- Problem statement: Only one stretch of the data below should be repeated: the lines from the line containing "Switch to the Color tab" through the line containing "Task: Select the", inclusive, exactly as they are.

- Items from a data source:
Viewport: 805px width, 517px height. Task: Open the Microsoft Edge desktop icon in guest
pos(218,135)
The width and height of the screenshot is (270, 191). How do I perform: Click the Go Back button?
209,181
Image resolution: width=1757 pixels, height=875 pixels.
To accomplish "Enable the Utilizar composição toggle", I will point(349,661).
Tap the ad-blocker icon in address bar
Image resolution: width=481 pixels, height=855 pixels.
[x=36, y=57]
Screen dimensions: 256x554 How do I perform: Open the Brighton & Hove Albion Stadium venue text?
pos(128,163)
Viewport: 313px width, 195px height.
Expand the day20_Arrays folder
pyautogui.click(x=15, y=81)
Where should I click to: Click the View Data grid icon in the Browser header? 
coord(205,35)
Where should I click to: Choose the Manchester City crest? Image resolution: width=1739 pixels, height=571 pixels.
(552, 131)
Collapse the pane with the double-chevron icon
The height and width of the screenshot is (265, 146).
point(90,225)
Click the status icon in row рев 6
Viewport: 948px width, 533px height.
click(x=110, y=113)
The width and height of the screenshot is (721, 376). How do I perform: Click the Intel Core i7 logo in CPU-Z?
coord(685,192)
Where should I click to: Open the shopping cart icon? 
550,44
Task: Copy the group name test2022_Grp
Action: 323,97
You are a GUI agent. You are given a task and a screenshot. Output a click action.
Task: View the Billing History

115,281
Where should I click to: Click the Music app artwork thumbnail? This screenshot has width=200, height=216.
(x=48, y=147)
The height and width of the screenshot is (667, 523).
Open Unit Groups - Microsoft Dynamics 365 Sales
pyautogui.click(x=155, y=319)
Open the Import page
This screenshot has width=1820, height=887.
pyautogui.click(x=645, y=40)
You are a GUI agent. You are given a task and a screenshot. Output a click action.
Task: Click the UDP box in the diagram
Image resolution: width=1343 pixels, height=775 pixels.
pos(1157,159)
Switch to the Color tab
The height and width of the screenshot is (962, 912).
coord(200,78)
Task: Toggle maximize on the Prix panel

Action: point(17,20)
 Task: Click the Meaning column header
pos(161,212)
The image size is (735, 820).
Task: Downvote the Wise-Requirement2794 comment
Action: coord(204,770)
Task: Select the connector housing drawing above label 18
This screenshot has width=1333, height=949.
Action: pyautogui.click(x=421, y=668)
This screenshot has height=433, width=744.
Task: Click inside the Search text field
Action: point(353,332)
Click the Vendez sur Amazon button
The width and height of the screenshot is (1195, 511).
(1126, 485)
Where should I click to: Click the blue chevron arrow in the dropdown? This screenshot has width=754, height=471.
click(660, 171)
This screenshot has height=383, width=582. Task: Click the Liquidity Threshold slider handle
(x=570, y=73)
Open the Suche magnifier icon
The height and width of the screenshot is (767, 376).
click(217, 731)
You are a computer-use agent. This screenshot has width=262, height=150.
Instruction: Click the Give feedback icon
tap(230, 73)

- Response area:
Switch to the Color tab
The height and width of the screenshot is (962, 912).
coord(200,78)
Task: Toggle maximize on the Prix panel

Action: point(17,20)
 Task: Click the Meaning column header
pos(161,212)
The image size is (735, 820).
Task: Downvote the Wise-Requirement2794 comment
Action: coord(204,770)
Task: Select the connector housing drawing above label 18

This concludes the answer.